Some people are attuned to specific sounds: a mother hearing the sound of a child; the mechanic identifying an engine fault without opening the bonnet; a musician or audio engineer who crafts the nuances of pitch, tone, and blend; or nurses hearing the bleep from life-enhancing machines.

Some people can filter out certain sounds, like when my wife says, “You weren’t even listening, were you?”… which I always think is a strange way to start a conversation. In an ideal world, we may wish we could filter out a colleague’s odd body noises or the thump from the party down the street at 3 am.

He who has an ear, let him hear. We can easily take for granted the incredible, tiny, and fragile hearing mechanisms that sit somewhere hidden inside our ears. These systems use the smallest bones and muscles in the human body, and within a spiral-shaped shell called the cochlea (about the size of a pea), 18,000 inner ear hair cells, so minute that they could fit on the head of a pin, help translate sound vibrations into electrical signals that our brains try and make sense of. Amazing!

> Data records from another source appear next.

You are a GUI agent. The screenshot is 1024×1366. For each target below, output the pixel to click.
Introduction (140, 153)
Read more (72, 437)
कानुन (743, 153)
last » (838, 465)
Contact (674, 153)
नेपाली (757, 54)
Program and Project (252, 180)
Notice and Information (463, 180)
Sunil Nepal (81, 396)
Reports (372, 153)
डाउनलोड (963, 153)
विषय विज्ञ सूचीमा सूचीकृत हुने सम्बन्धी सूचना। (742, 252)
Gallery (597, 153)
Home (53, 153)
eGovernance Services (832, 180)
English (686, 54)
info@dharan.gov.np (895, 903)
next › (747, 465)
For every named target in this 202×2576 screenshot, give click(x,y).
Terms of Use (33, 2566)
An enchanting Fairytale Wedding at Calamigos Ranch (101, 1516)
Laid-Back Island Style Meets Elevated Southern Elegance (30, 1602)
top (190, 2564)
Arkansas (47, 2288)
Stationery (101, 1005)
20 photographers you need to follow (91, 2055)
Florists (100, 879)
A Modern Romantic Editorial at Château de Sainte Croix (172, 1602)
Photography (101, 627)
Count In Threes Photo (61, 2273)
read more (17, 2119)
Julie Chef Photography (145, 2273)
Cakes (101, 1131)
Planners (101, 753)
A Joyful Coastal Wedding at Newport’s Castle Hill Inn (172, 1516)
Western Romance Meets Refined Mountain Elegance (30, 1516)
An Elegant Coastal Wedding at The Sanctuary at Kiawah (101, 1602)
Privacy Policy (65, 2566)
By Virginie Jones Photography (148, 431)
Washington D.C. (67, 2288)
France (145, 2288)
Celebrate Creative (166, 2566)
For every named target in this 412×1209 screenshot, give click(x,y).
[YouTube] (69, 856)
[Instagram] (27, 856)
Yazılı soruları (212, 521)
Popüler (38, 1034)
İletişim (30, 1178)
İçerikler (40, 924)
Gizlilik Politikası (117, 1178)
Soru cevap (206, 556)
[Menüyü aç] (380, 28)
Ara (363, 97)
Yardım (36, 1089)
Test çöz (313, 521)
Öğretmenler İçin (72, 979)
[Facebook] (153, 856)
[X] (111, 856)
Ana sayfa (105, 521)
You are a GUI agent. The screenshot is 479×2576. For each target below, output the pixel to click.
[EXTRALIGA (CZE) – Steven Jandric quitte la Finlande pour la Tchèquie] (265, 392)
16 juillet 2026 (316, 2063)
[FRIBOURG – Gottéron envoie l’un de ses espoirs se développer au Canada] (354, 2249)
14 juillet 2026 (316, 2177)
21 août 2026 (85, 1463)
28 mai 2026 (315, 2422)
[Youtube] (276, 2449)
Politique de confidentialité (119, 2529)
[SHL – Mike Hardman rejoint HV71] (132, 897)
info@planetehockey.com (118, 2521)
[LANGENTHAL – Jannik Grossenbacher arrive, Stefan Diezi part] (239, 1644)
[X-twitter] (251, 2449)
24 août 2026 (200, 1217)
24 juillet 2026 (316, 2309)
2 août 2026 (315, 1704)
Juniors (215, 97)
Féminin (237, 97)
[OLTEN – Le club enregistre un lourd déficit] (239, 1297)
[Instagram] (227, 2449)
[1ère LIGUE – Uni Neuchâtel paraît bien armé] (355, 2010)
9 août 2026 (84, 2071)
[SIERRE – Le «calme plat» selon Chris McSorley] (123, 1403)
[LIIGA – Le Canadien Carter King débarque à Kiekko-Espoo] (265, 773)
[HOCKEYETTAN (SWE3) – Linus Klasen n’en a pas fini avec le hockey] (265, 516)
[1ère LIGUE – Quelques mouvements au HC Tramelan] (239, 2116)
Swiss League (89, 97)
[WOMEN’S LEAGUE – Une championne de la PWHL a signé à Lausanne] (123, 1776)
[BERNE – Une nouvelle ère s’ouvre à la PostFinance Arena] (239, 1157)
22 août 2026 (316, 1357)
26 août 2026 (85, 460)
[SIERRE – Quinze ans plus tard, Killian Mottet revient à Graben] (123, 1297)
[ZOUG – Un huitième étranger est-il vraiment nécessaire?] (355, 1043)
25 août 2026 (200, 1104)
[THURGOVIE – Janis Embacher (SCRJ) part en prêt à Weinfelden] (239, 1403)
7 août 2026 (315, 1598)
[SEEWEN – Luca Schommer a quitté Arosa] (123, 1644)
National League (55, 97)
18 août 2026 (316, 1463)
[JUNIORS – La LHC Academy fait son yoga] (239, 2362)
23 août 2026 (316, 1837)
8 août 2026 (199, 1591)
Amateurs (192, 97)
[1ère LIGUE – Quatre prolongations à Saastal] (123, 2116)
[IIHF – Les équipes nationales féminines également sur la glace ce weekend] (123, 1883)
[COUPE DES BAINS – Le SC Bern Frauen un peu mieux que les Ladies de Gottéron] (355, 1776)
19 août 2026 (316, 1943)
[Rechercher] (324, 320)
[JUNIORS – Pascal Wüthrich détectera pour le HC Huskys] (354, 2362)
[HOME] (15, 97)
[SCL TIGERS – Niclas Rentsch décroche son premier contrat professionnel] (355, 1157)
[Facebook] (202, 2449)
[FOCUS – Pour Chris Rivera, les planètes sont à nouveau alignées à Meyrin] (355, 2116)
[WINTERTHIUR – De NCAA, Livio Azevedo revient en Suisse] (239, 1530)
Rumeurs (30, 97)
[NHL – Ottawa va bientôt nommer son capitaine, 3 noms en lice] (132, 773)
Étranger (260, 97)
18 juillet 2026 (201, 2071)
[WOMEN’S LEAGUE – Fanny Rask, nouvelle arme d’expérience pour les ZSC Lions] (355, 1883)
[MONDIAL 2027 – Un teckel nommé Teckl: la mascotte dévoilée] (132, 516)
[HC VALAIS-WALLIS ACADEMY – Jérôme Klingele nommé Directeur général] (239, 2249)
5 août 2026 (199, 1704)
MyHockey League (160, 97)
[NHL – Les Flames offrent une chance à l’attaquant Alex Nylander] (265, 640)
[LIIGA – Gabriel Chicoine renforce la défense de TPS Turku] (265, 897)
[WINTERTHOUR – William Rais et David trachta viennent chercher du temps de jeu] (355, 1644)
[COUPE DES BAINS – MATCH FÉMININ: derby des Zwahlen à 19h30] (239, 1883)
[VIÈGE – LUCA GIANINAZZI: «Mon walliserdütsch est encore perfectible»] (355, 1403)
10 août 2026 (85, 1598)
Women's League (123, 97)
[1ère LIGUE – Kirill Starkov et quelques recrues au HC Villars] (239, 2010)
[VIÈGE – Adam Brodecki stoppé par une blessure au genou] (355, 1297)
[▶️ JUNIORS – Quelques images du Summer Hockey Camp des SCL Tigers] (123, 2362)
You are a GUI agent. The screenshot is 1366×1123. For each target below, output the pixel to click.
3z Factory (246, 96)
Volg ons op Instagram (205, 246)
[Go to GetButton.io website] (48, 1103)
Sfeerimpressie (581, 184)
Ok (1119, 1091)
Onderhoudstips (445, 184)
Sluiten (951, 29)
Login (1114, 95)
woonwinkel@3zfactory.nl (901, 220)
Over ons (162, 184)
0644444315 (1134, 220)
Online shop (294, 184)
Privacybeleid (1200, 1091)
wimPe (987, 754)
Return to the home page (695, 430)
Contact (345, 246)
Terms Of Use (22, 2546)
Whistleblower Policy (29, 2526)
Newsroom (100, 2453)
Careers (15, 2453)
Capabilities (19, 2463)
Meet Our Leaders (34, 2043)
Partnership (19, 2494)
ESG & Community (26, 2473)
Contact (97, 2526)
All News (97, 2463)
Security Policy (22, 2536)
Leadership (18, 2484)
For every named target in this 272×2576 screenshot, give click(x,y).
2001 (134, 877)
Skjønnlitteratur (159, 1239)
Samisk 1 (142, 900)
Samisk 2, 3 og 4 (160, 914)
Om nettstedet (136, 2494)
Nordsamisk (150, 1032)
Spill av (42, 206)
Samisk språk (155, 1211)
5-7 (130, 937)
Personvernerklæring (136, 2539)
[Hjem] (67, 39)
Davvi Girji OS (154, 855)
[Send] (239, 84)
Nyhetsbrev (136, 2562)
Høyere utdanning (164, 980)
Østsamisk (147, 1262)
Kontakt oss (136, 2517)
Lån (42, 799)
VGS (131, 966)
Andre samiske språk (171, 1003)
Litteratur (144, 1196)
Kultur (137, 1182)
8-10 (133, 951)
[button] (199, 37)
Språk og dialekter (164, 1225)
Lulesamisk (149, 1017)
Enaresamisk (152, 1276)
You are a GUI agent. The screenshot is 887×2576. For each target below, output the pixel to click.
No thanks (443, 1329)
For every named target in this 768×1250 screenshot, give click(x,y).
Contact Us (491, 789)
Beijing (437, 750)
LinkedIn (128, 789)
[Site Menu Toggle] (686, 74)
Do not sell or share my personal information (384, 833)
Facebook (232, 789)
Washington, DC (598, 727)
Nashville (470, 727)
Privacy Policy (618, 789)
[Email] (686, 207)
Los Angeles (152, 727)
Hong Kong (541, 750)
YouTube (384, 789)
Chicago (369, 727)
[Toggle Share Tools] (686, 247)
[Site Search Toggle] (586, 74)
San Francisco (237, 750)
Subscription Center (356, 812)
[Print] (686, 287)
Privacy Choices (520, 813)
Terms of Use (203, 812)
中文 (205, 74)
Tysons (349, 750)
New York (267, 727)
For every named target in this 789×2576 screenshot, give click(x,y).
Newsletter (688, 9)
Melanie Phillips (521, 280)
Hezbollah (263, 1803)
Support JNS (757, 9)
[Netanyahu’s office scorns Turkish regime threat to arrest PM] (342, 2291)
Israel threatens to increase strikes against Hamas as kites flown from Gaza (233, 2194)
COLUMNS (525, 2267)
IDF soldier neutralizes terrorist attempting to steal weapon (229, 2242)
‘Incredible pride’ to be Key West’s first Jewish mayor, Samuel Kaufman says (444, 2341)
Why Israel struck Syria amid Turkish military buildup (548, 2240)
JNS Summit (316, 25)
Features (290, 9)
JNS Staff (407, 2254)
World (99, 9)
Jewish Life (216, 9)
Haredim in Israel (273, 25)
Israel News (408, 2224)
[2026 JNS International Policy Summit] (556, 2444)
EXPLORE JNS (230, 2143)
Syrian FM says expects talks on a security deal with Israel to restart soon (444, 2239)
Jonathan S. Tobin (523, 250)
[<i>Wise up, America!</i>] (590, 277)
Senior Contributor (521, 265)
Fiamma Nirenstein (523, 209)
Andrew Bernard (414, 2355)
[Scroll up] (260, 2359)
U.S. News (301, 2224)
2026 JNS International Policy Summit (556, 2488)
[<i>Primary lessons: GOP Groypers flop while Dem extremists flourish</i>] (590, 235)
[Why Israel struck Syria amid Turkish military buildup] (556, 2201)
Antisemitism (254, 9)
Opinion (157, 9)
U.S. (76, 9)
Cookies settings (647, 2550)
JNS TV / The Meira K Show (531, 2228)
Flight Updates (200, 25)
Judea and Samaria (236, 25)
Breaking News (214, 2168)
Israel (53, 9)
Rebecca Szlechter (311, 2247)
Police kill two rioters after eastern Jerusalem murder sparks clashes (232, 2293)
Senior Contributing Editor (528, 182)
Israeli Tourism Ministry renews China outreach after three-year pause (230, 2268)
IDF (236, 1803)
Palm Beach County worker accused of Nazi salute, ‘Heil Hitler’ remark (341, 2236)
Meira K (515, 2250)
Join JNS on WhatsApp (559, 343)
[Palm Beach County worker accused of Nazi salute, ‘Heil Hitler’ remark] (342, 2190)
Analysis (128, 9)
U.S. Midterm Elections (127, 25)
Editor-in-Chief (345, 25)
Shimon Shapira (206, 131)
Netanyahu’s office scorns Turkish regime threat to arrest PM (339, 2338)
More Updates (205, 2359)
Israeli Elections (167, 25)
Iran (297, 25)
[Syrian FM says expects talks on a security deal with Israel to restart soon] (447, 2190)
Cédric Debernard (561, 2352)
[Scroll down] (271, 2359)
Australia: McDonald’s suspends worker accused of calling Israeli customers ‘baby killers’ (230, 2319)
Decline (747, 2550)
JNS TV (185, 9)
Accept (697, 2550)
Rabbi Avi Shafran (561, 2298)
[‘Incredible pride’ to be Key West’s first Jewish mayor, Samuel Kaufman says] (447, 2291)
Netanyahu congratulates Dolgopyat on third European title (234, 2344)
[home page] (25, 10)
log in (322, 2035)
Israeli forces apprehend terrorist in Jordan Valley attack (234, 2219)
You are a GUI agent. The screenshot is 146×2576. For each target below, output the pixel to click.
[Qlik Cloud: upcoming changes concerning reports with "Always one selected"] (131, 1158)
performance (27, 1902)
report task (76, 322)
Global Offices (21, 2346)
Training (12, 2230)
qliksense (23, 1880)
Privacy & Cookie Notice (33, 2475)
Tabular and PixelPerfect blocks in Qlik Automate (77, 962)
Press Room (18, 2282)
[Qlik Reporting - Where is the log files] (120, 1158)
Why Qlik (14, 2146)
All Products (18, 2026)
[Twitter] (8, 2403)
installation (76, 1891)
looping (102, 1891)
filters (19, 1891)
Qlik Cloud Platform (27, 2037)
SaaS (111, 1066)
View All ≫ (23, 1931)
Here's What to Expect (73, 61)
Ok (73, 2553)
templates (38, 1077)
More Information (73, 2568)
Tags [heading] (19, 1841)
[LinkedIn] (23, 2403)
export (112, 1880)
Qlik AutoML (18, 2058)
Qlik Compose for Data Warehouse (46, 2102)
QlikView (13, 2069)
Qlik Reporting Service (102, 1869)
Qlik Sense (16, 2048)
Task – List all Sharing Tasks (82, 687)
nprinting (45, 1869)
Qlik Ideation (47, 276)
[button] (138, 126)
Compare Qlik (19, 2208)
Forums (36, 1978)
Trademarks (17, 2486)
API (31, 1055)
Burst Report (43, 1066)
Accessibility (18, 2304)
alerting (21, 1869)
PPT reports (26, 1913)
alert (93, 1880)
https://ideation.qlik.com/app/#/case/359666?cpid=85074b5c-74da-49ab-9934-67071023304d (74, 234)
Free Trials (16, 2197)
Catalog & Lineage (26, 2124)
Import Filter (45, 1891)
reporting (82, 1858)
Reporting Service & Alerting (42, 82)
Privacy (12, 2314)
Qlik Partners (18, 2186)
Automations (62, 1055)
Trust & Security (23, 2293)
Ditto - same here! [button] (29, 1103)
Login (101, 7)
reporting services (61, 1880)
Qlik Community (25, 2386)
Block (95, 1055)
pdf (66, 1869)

Our noisy society, our enjoyment of loud events, our extensive use of headphones and earphones, and our lack of knowledge on how to manage our hearing, threaten our ability to experience the sounds we love, or just to ‘hear’ silence. We must take every opportunity to provide encouragement and tools to manage this astonishing sensory organ for the benefits good hearing provides - socially, mentally, financially, and physically. These benefits help not only the individual but society as a whole.